For $(c)$ you need Satz 2 at the bottom of page 84; this applies in case the index of the normalizer of any element of $G$ is at most $p$ (which the paper phrases as $r=1$).
The fact that $r\leq1$ follows immediately from the premise that $|G:C_G(x)|\leq p$ for all $x\in G$. The separate case that $r=0$ is easy as then $G$ is abelian.

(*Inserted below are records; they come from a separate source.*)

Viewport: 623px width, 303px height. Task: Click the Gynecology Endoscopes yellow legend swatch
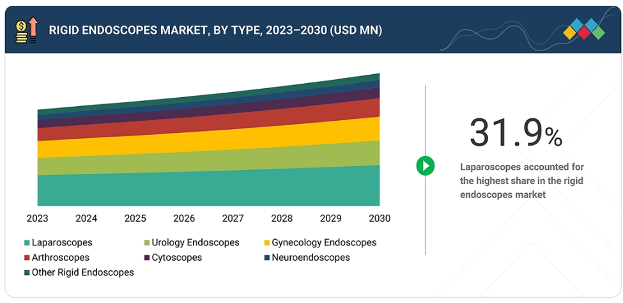coord(266,243)
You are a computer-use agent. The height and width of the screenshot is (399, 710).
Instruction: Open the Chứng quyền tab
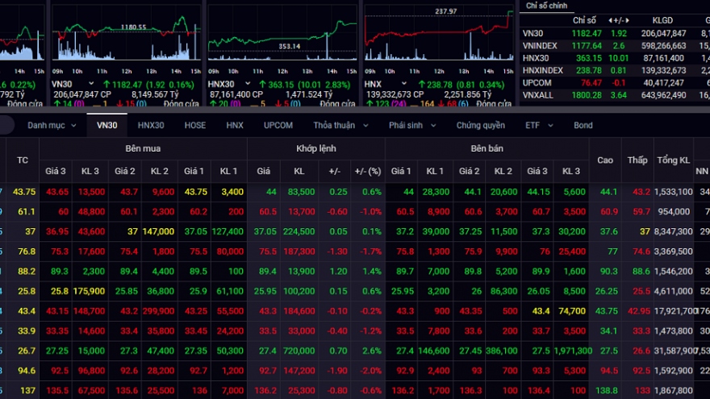point(480,126)
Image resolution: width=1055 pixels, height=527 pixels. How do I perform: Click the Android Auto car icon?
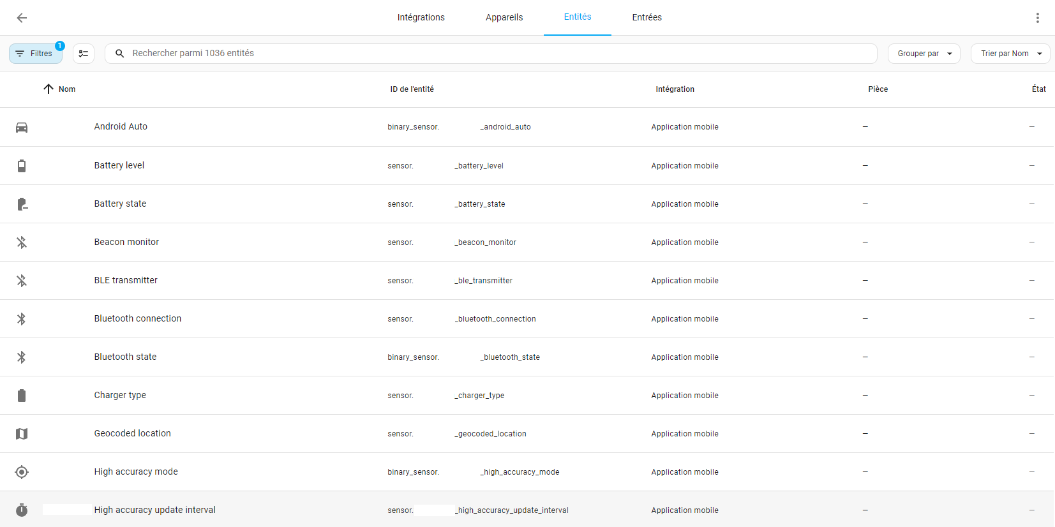pyautogui.click(x=22, y=128)
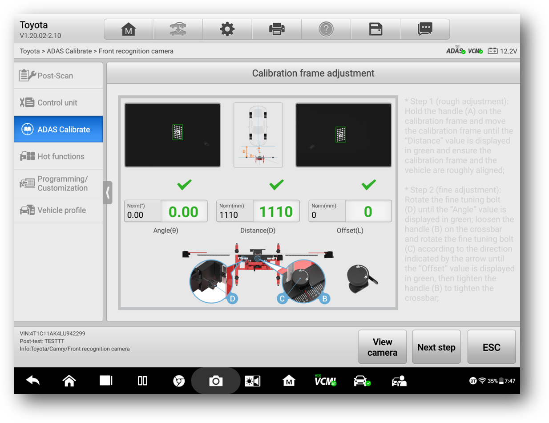Click the save disk icon

(375, 29)
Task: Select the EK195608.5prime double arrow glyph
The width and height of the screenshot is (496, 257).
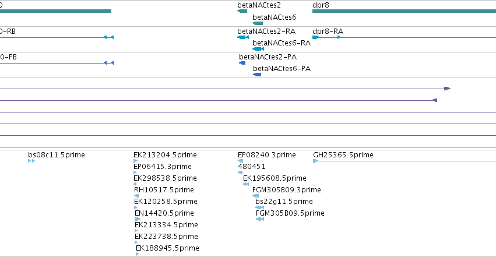Action: [246, 184]
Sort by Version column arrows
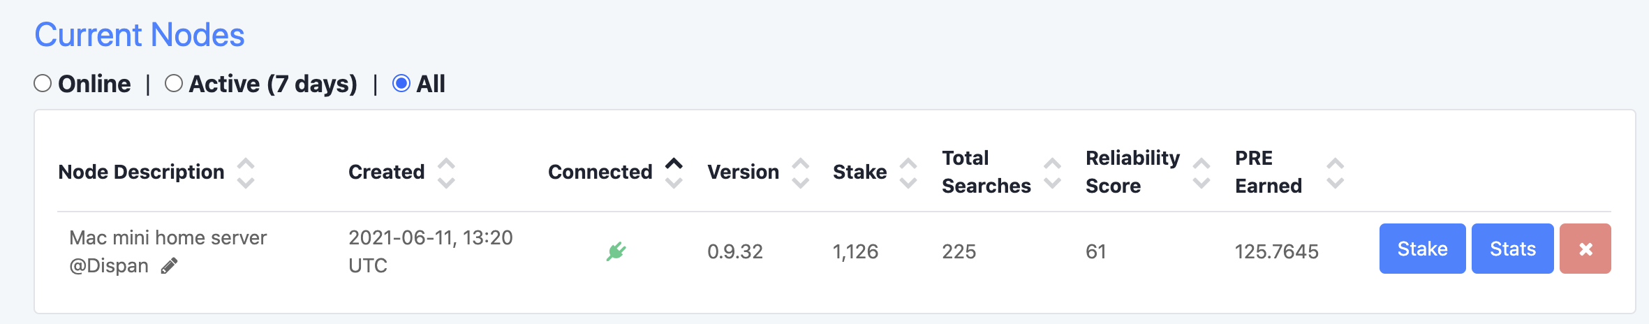Screen dimensions: 1649x324 pos(801,173)
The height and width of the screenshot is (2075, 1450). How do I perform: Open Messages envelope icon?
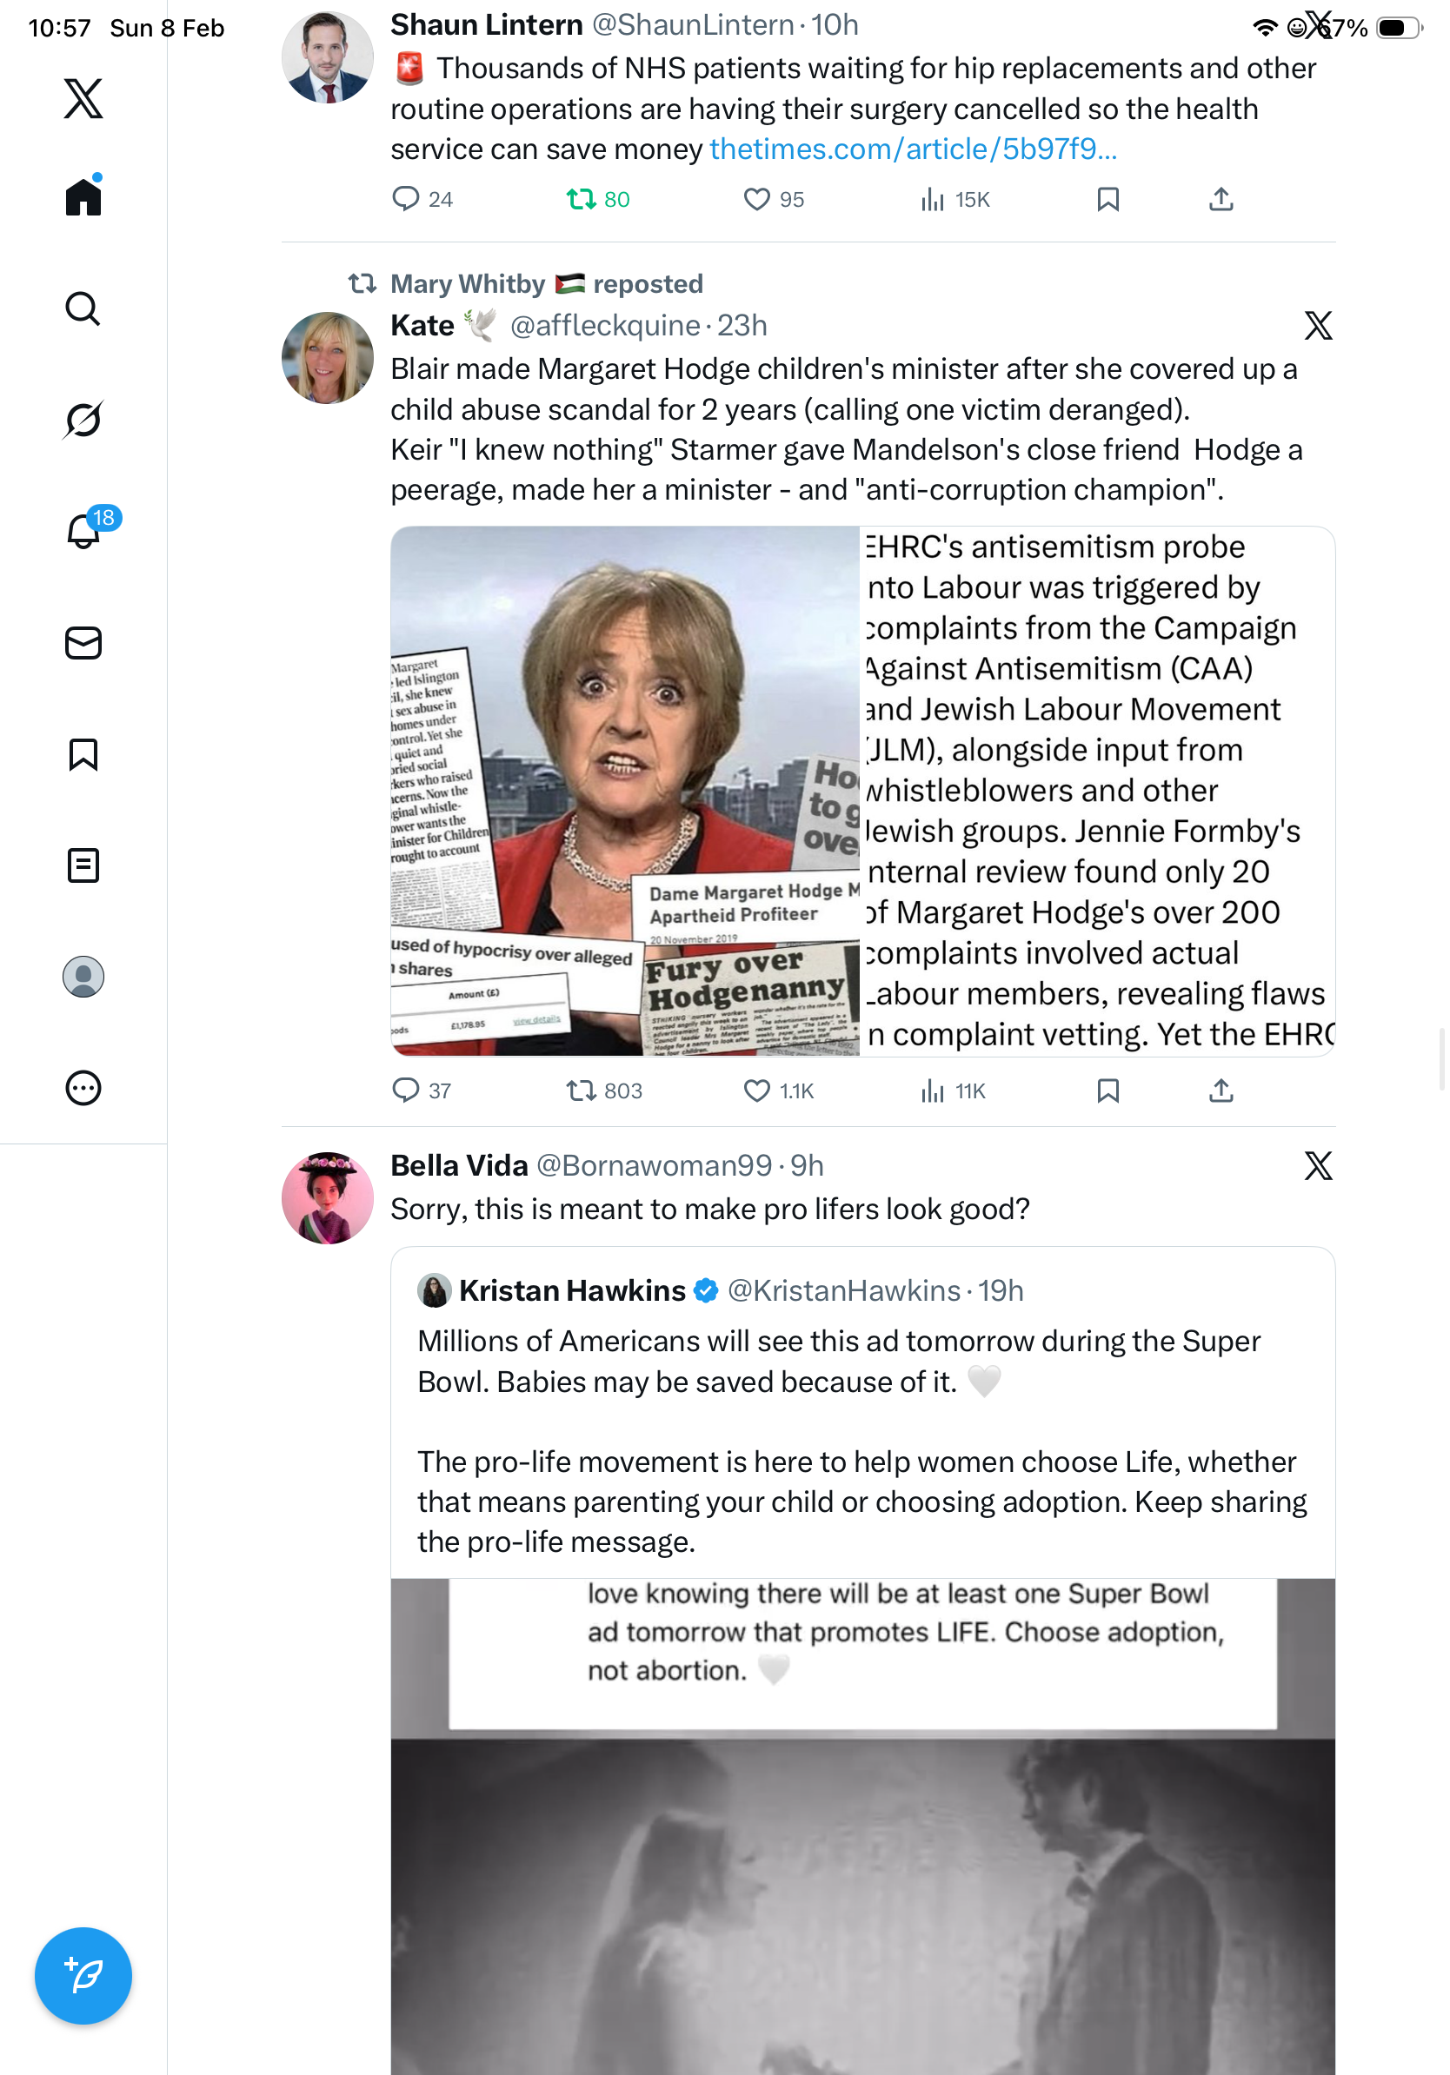pyautogui.click(x=83, y=643)
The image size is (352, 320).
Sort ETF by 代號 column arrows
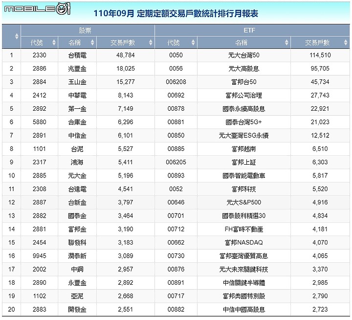click(x=193, y=42)
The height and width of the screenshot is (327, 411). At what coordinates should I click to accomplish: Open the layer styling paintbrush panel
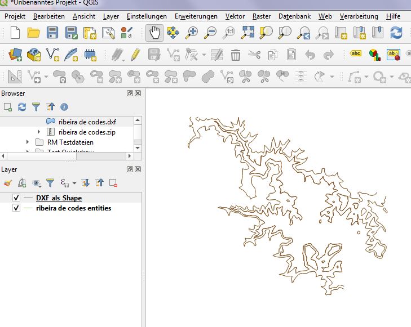pos(7,183)
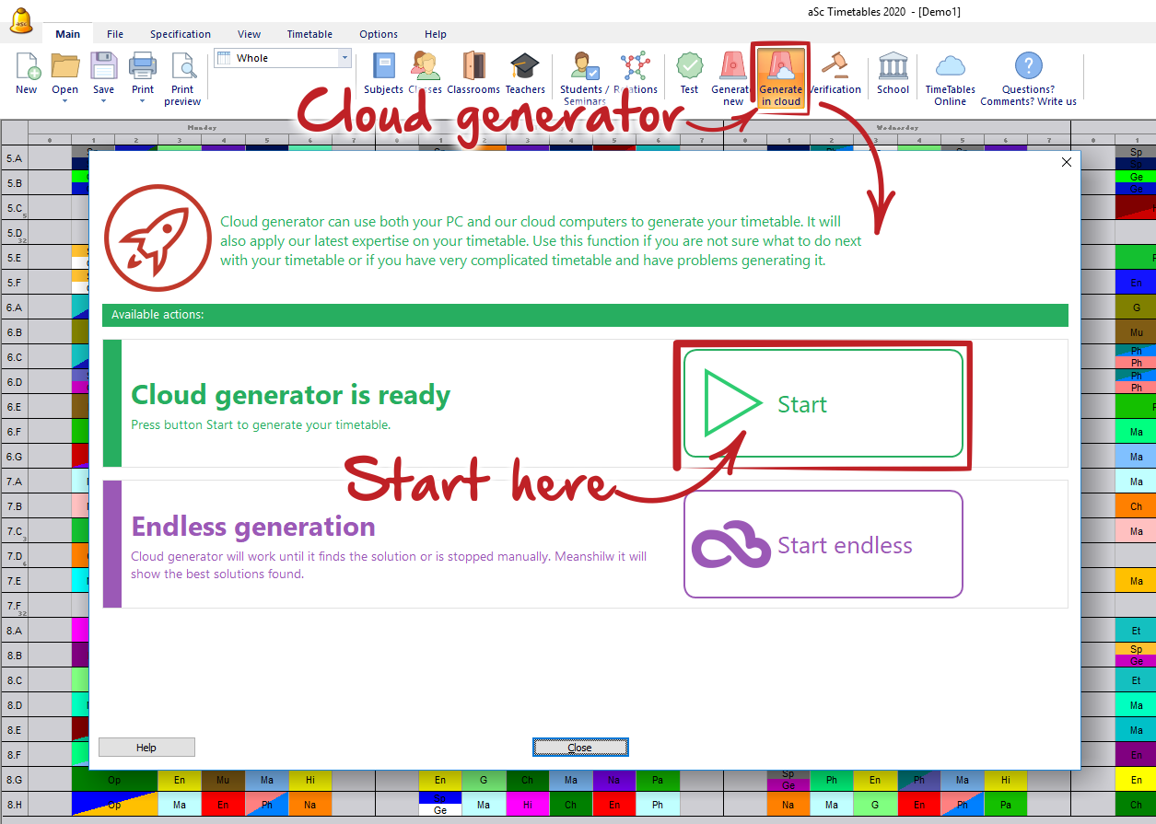Expand the Open dropdown arrow
The image size is (1156, 824).
(64, 101)
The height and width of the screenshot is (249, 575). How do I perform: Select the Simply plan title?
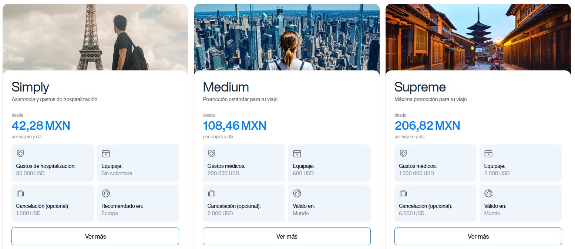(30, 87)
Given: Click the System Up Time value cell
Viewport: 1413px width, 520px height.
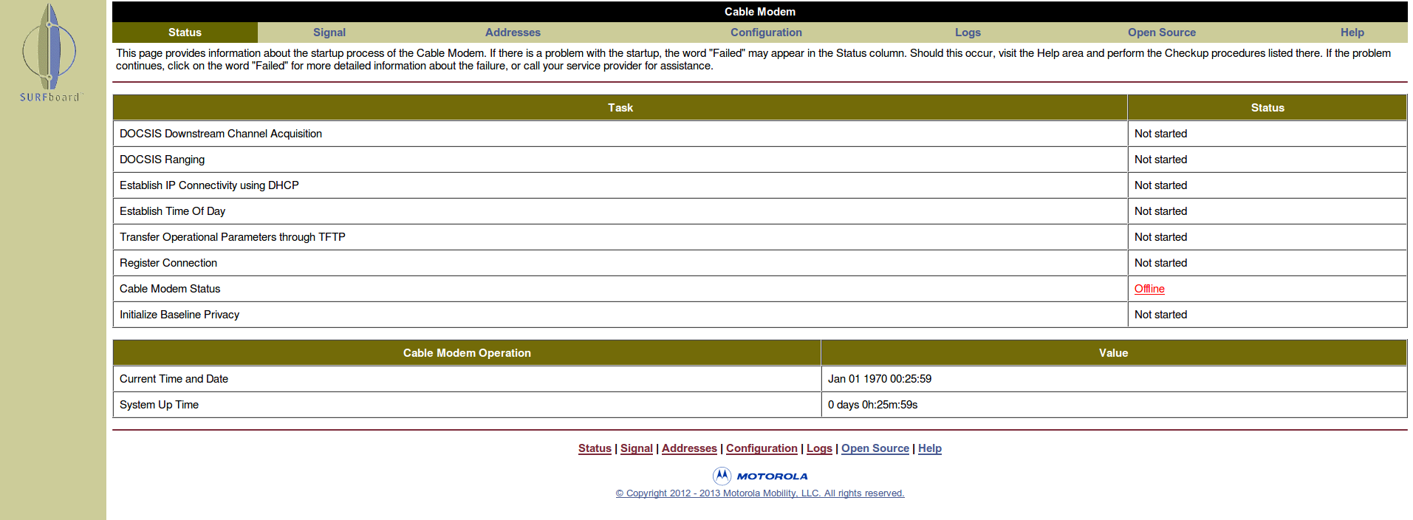Looking at the screenshot, I should (872, 405).
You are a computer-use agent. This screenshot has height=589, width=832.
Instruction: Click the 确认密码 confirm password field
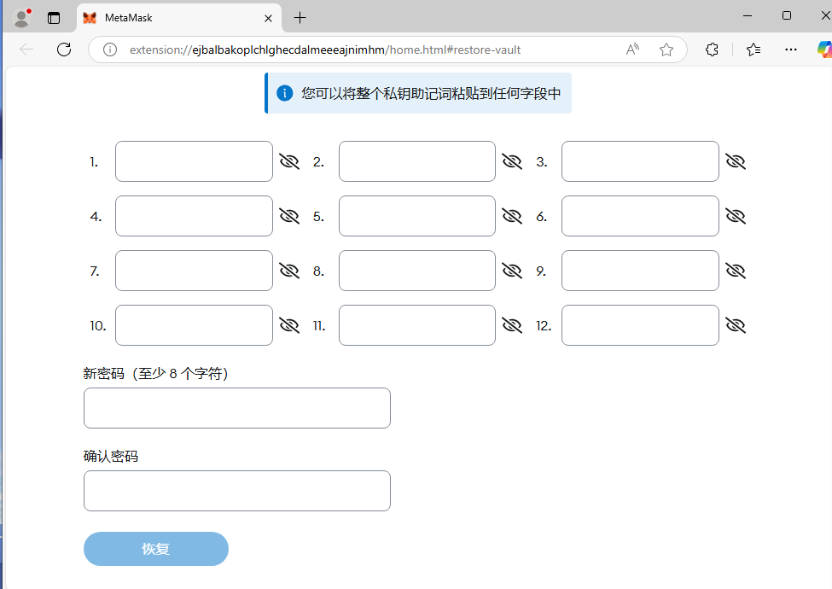[x=237, y=491]
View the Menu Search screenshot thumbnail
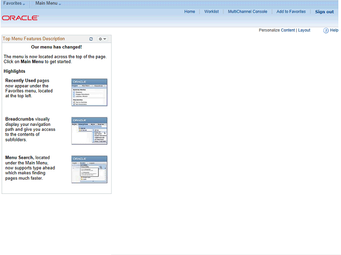 (x=90, y=169)
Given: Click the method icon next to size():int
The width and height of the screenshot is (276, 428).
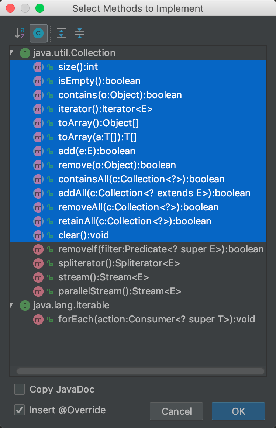Looking at the screenshot, I should pos(38,67).
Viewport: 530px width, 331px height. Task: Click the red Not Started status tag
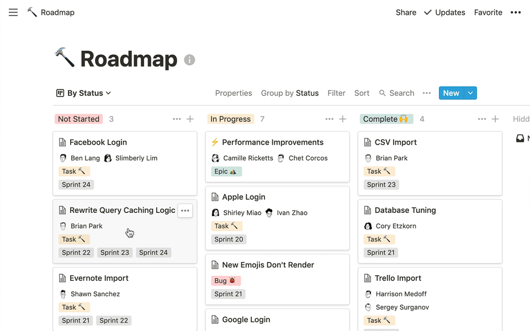point(78,119)
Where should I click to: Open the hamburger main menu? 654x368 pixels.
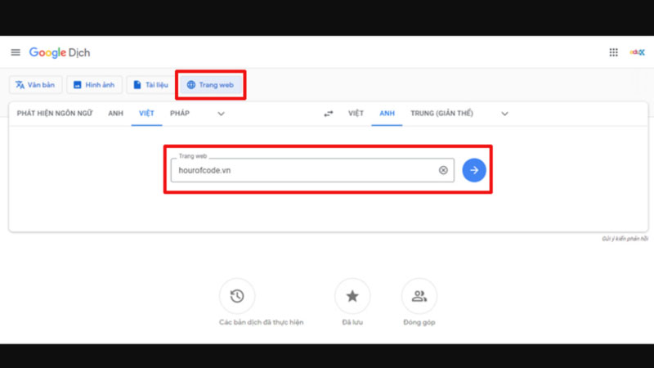[16, 52]
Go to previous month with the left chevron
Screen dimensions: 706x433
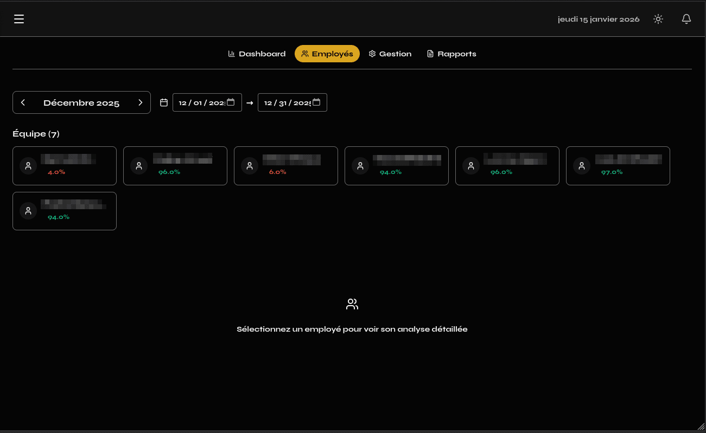click(x=23, y=102)
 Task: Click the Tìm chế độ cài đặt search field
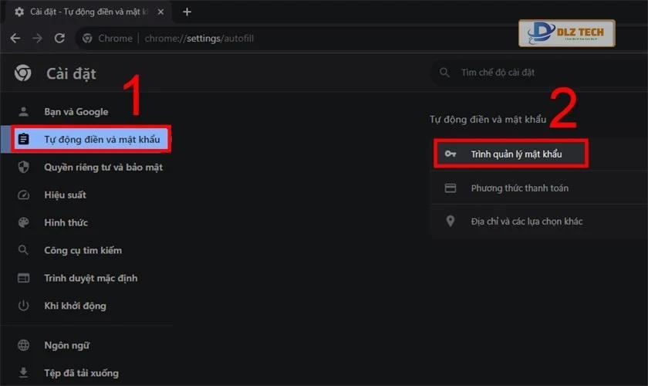point(532,73)
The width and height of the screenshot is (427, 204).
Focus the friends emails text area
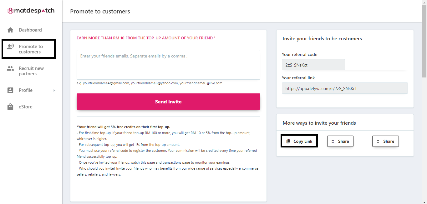coord(168,65)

As in the paper, let $r$ be the smallest integer for which $|G:N_G(x)|\leq p^r$ holds for all $x\in G$, where $N_G(x)$ denotes the normalizer of $x$ in $G$. Because $C_G(x)\subset N_G(x)$ and $|G:C_G(x)|\leq p$ for all $x\in G$ it follows that $r\leq1$. Here's a rough paraphrase of Satz 2 and the relevant half of the proof:
Theorem 2. Let $G$ be a finite $p$-group. Then $r=1$ if and only if $|G'|=p$.
Proof. Let $K:=[A,B]\neq e$ be a commutator of two elements of $G$, and let $[A',B']$ be another commutator distinct from $e$ with $A',B'\in G$. Then we choose another element $A''\in G$ that is not contained in $N_G(B)$ and $N_G(B')$. Under these assumptions $A''$ lies in $A^iN_G(B)$ for some $i\neq0\pmod{p}$, and so because $G'\subset Z(G)$ we get
$$[A'',B]=[A,B]^i=K^i.$$
Similarly there exists $j\neq0\pmod{p}$ such that
$$[A'',B']=[A'',B]^j=K^{ij},$$
and finally
$$[A',B']=[A'',B']^k=K^{ijk}.$$
We see that the commutator of an arbitrary pair of group elements can be written as a power of one and the same element $K$. As every $p$-th power lies in $Z(G)$, also the $p$-th power of a commutator equals $e$. Hence $G'$ is cyclic of order $p$.
[This proves one half of the theorem, the other half I have omitted.]
In the remaining case that $r=0$, clearly $G$ is abelian and hence $|G'|=1$.